**CHALLENGE**
Render the material below as a numbered list, one line per item, leaving out blank lines and any pictures.

## start

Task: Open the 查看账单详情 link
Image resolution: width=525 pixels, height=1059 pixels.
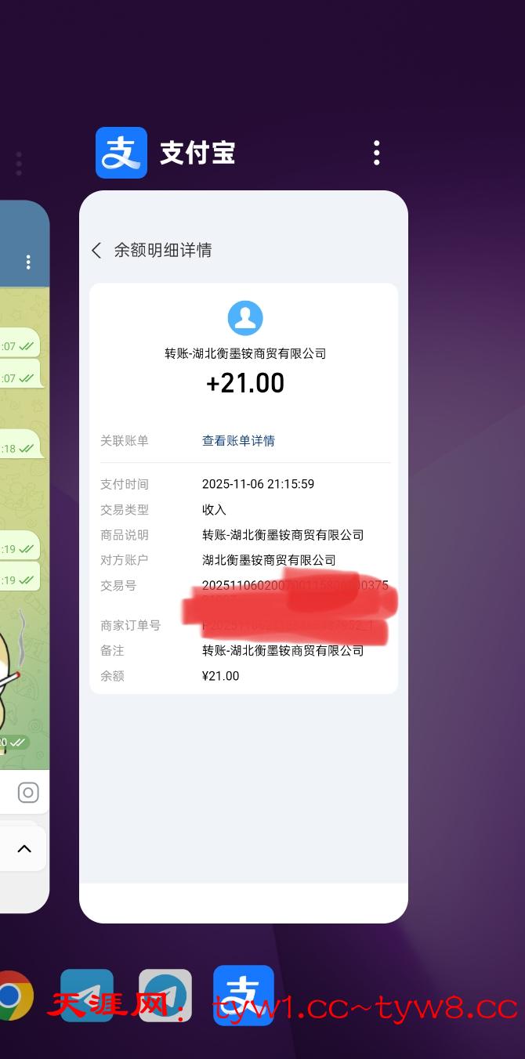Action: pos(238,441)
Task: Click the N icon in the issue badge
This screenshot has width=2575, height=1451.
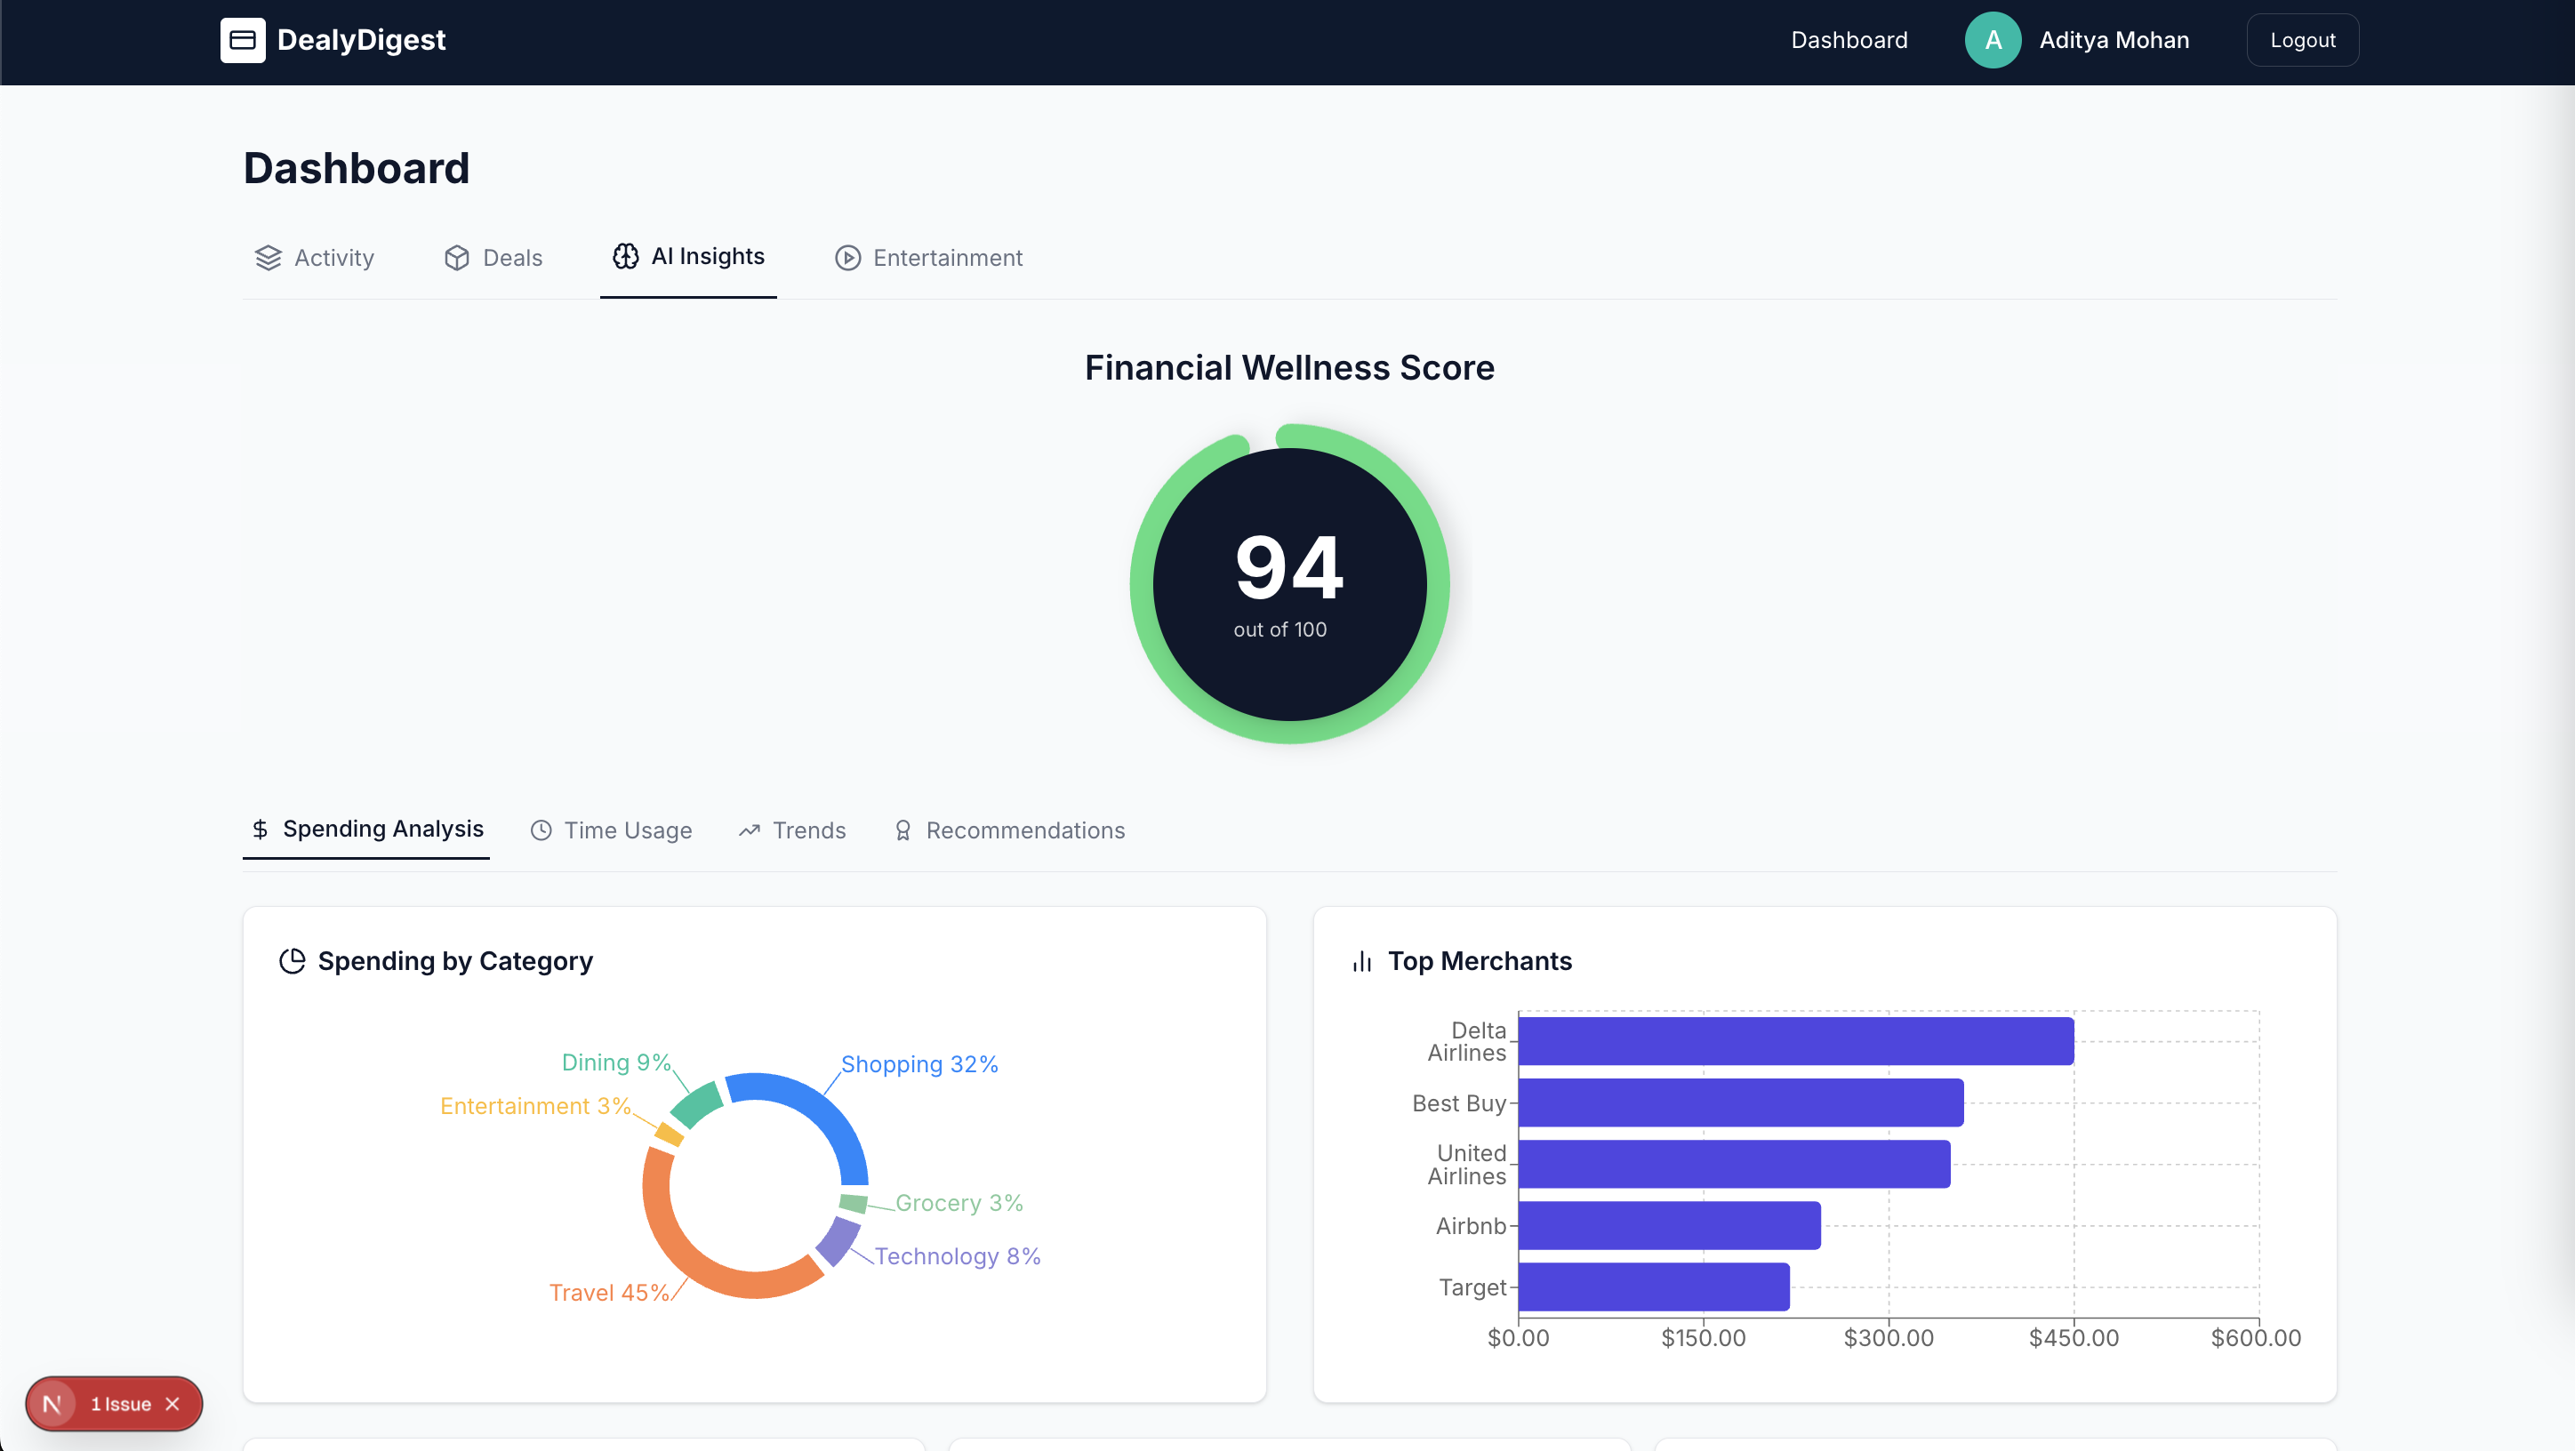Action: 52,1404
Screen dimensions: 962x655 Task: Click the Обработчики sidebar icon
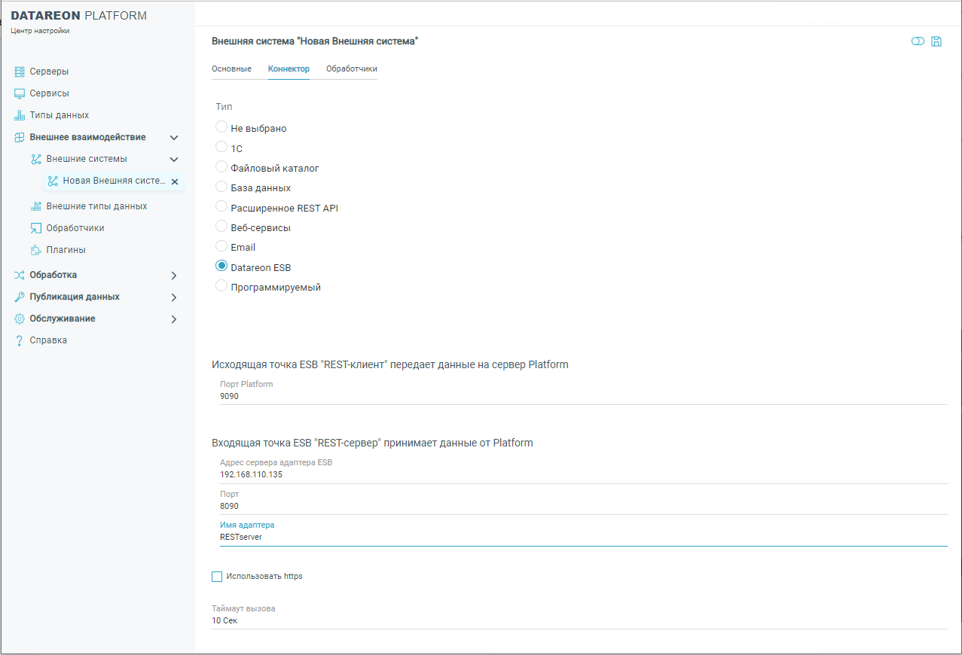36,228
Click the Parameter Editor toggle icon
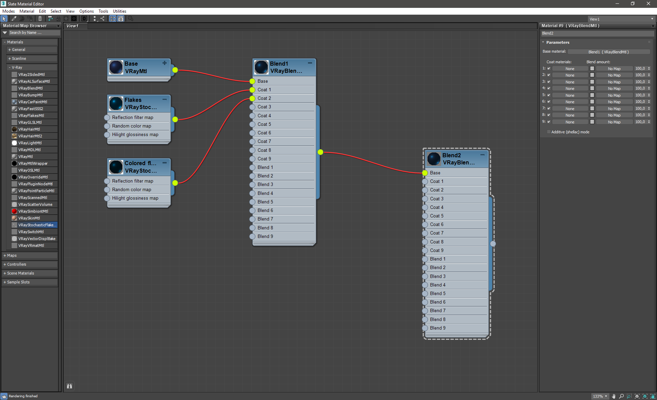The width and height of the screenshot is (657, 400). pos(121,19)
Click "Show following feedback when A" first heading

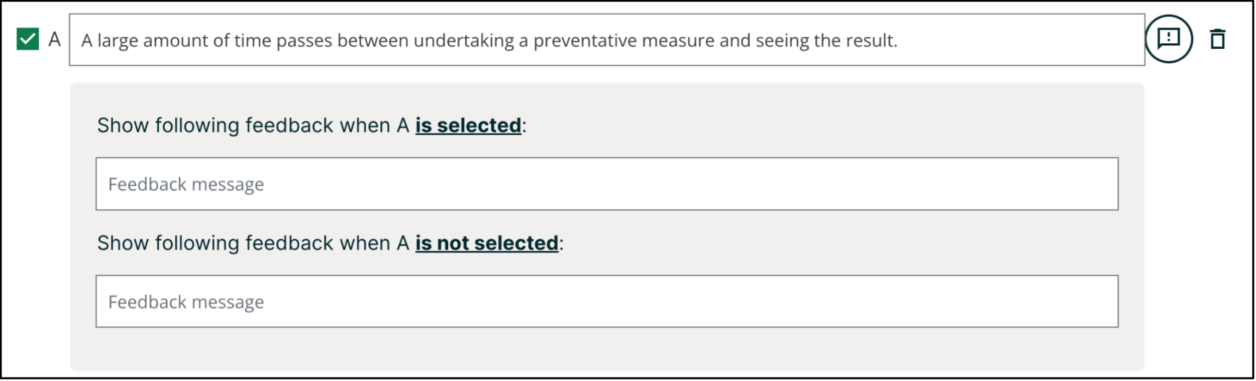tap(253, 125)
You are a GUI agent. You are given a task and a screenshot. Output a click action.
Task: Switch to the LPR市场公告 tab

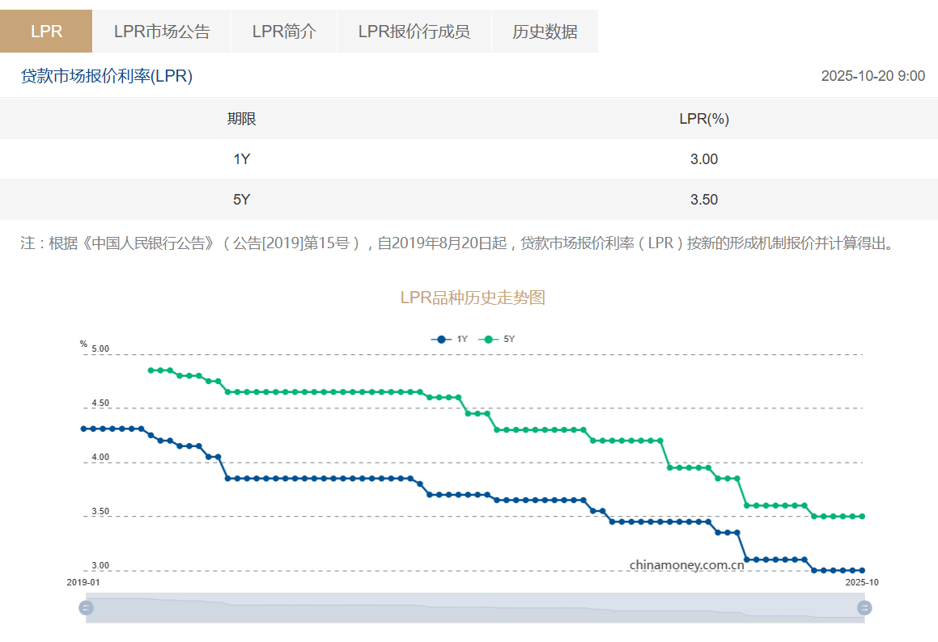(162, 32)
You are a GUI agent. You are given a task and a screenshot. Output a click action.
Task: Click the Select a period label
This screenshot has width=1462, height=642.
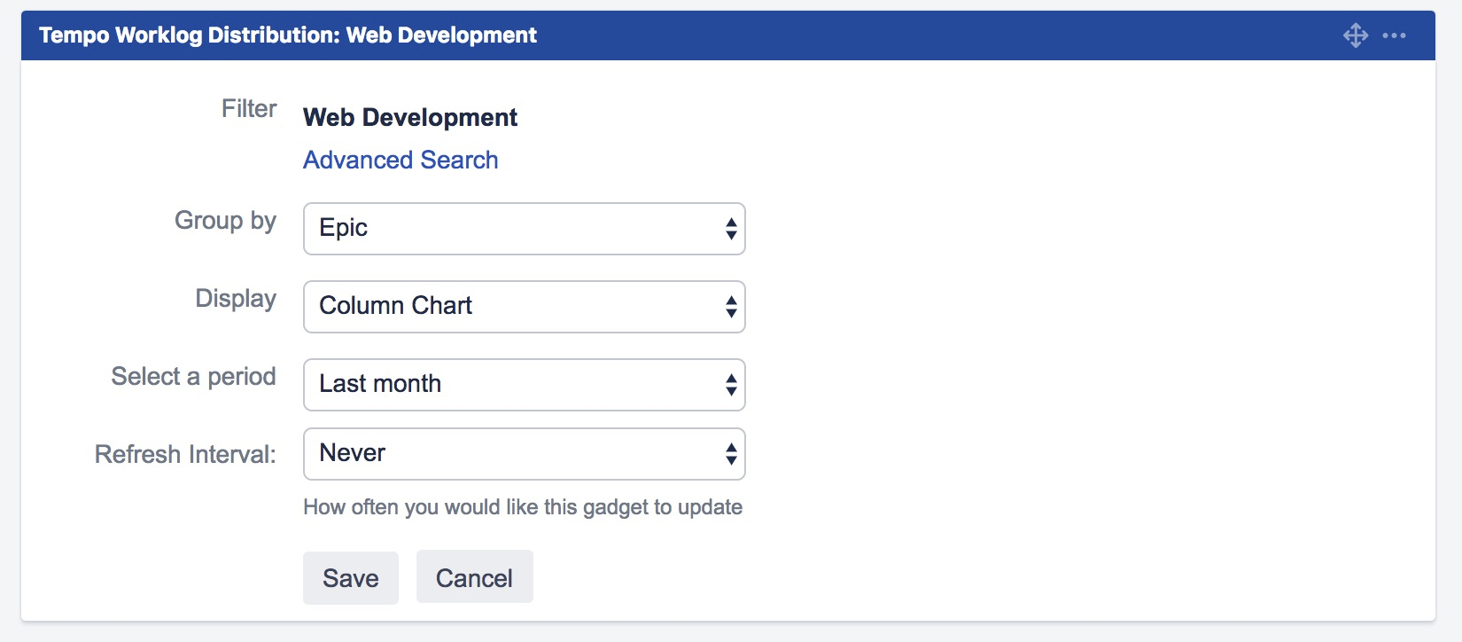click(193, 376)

## end

**EXERCISE ANSWER**
1. Task: Open the 查看账单详情 link
2. Image resolution: width=525 pixels, height=1059 pixels.
3. Action: pos(238,441)
4. Task: Click the N icon in the issue badge
5. This screenshot has width=2575, height=1451.
6. Action: 52,1404
7. Screen dimensions: 962x655 Task: Click the Обработчики sidebar icon
8. 36,228
9. Click the Parameter Editor toggle icon
10. The width and height of the screenshot is (657, 400). pos(121,19)
11. Click "Show following feedback when A" first heading
12. tap(253, 125)
13. You are a GUI agent. You are given a task and a screenshot. Output a click action.
14. Task: Switch to the LPR市场公告 tab
15. (162, 32)
16. You are a GUI agent. You are given a task and a screenshot. Output a click action.
17. Task: Click the Select a period label
18. This screenshot has width=1462, height=642.
19. click(193, 376)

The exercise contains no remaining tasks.